In my head, I want to write a post called, “Uncle Tom, Oreos, and the Confederate Flag,” but I haven’t been able to muster up enough courage for that one, yet. So, let’s consider this post a test balloon of sorts. And, just to be clear, I didn’t want to write this one, either.
The other day, driving down a street in my town, I noticed a house I’ve never seen before. I have lived in this town for eight years, and I’ve traveled that very stretch of road at least a thousand times. But not until the other day did I notice the house sitting there on the right side of the road.
The house isn’t a new construction. It’s been there for a while. At least eight years. Probably more like eighty. But for some reason, I hadn’t noticed it before. Has that ever happened to you?
The whole white church/black church phenomenon in America is a lot like that house.

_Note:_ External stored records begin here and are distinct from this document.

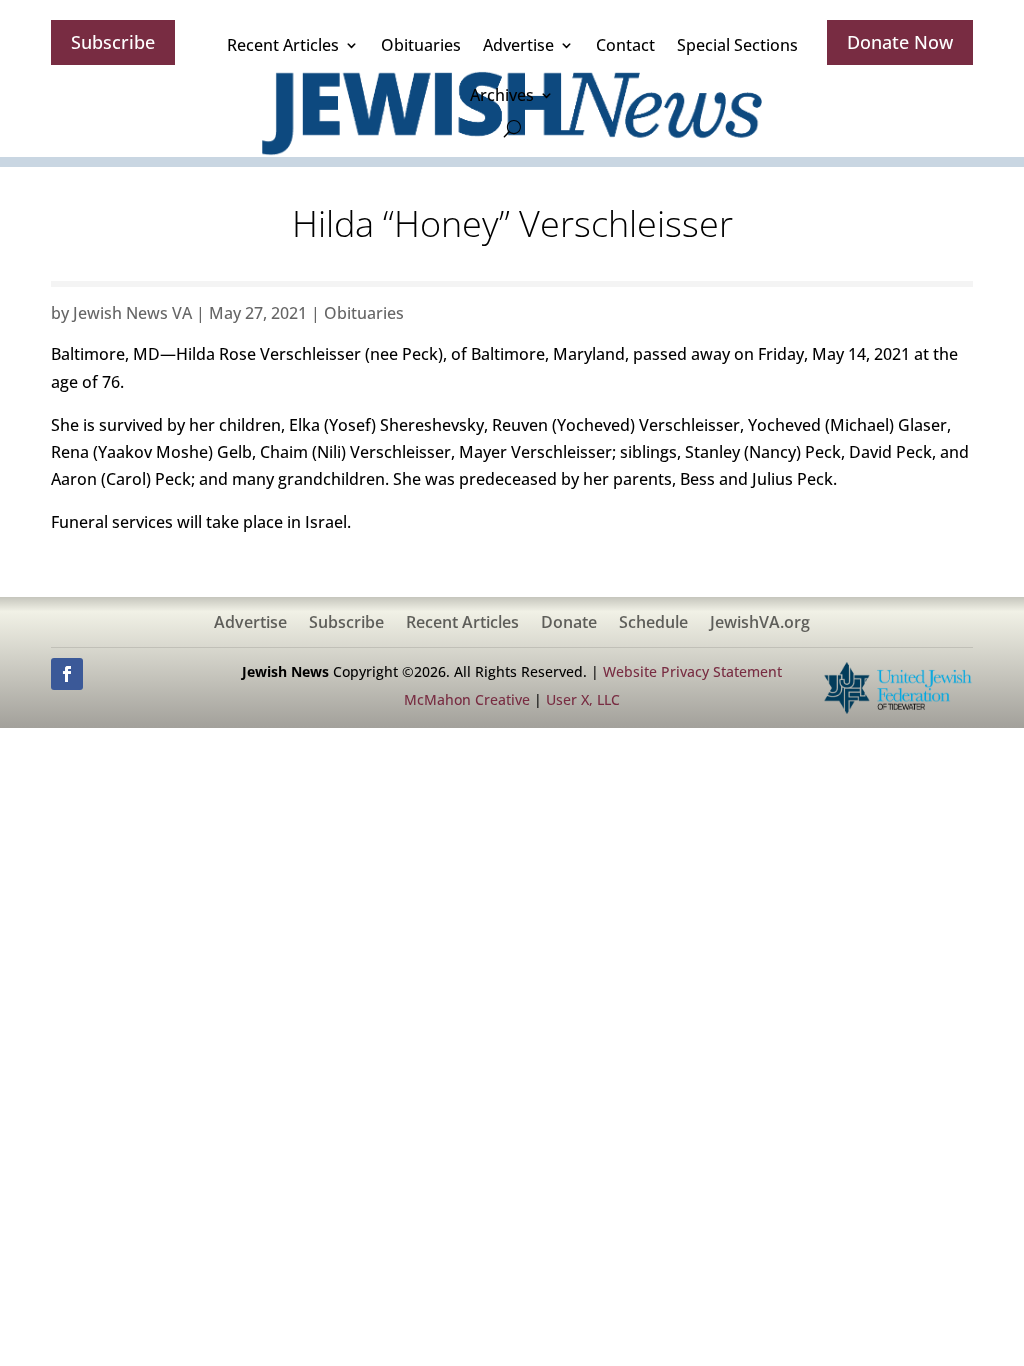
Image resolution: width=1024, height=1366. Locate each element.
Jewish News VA (132, 313)
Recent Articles (283, 45)
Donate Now (900, 42)
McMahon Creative (467, 699)
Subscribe (113, 42)
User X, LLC (583, 699)
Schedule (653, 624)
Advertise (518, 45)
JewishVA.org (760, 624)
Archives (502, 95)
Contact (625, 45)
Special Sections (737, 45)
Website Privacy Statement (692, 671)
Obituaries (421, 45)
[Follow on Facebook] (67, 674)
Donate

It’s been sitting around for years — centuries! — but we keep going past it, never noticing it. It’s just a thing. It’s the way things are. And we keep on shuffling by.
I get it. I understand the history of the divide in our country. I do. I even understand the reasons for the divisions holding fast every Sunday, right up through the Sunday four days ago. So, may I say a few words?

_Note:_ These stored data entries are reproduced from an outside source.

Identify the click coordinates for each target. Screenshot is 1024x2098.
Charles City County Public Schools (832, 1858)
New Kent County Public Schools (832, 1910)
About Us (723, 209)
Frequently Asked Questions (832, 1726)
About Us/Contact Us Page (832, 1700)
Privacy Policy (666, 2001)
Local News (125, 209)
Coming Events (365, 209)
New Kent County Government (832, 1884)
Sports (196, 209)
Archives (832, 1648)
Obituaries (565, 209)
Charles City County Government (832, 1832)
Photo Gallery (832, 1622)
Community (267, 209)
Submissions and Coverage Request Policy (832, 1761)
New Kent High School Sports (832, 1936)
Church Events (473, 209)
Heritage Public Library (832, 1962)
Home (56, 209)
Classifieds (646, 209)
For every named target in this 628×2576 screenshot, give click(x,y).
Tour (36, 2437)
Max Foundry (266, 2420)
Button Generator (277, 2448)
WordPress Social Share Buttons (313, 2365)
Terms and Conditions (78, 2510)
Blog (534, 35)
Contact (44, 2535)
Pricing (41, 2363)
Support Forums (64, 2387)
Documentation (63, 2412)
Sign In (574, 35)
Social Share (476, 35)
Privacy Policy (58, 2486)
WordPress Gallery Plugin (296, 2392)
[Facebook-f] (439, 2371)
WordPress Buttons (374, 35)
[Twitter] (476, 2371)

The fact that we divide our church experience by race is wrong. All the reasons we give to excuse or rationalize or justify do not work. Here’s what I’ve noticed. If I go to a white church person and say something like, “Hey, what are your thoughts about diversity? How do you think that can happen here?” I get a response that sounds like this: “I know. I know! We are working on it. We really want to serve everyone. We want to see black people join us in our ministry here. We can’t figure out why more of them aren’t coming to us.”
If I go to a black church person and say the same thing, “Hey, what are your thoughts about diversity? How do you think that can happen here?” I get a response that sounds like this: “White people are welcome here! We would never turn anyone away. If they want to come here, we will welcome them with open arms.”
And then, everyone goes right back to their black or white church. It’s more than a little bit frustrating. So, I’ve stopped asking those kinds of questions. Now my questions sound more like this: “How come we can send missionaries to Africa, bloggers to Haiti, and youth groups to soup kitchens, but we can’t get white people and black people to worship in each other’s churches, right down the street or around the corner?”
From what I can tell based on the responses I get, no one is going to come. At least not the way we think it up in our heads. Droves of white people are not going to give up their praise bands and twenty-minute sermons to invest in two hours of gospel music and an hour-long message. Likewise, droves of black people are not going to give up the celebration of African-American culture and Black Liberation theology to invest in a culture with people in decision-making roles who do not look like them.
So, what do we do? We go.
We build a bridge.
We sacrifice something.
Honestly? (I’m speaking generally, here. There is no way I can speak for all black people.) Black people are tired of sacrificing things. We feel as if we’ve given enough, thank you very much. We are perfectly content to wait for white people to step across the line and make the first move toward reconciliation. As we see it, it’s long overdue. So, it makes me squirm to say we need to do it, anyway. We need to take a deep breath and go to the conferences and the retreats and the churches where we are most likely going to be the only person of color in the room. And, when we go there, we need to say, with grace, “Hey, how come I’m the only one here?”
White people, you need to go there, too. If I look at your blog roll or your list of retreat speakers or your list of keynotes at your conference and I see maybe one or two people of color in a sea of white faces, it makes me wonder, “They don’t know any black people? Do they even want me there?” Then, when you do invite us, it needs to be more than just trying to make the web site more colorful. It needs to be based on a real or desired relationship.
And we all know relationships are messy. Good Lord, we do know that!
“So what about you, Deidra?” I can hear you asking. “Your retreat was mostly white people. And the people who comment here are mostly white. So, what about that?” I ask those very same questions. Believe me. And if I ever get the courage to write that other post, I’ll share some more about that. The best way I can put it here, without having to muster up too much courage, is to say I believe this is my calling. I believe God has given me a unique set of life experiences which have shaped my world view and compel me to invite people into this conversation. And, for some strange reason, God has given me a little bit of credibility among some white people. That is no small task, let me tell you, and to me, it is clearly something God did.
It probably ruffles a few feathers. I get that. Maybe I’ll write that other post someday.
Here in America, we are inundated with choices. We can pretty much have whatever we want, and we can withhold stuff, too. I’m not trying to be political. I’m just telling you what I know. What if there were only one church in your town or your city? What if church was outlawed in America? Then what? How, exactly, would that play out here in the land of the free and home of the brave? What if entertaining the thought of having two or three people get together to read the bible might result in imprisonment, torture, or death? Then what? Would I be looking for two or three black people to worship with, or would I simply be looking for someone — anyone — who had the Words of Life to share?
“But that’s not how it is, here,” you say. And so I have to ask, how is it here? What are we doing? When we hold so tightly to the way we like things to be, what in the world are we doing?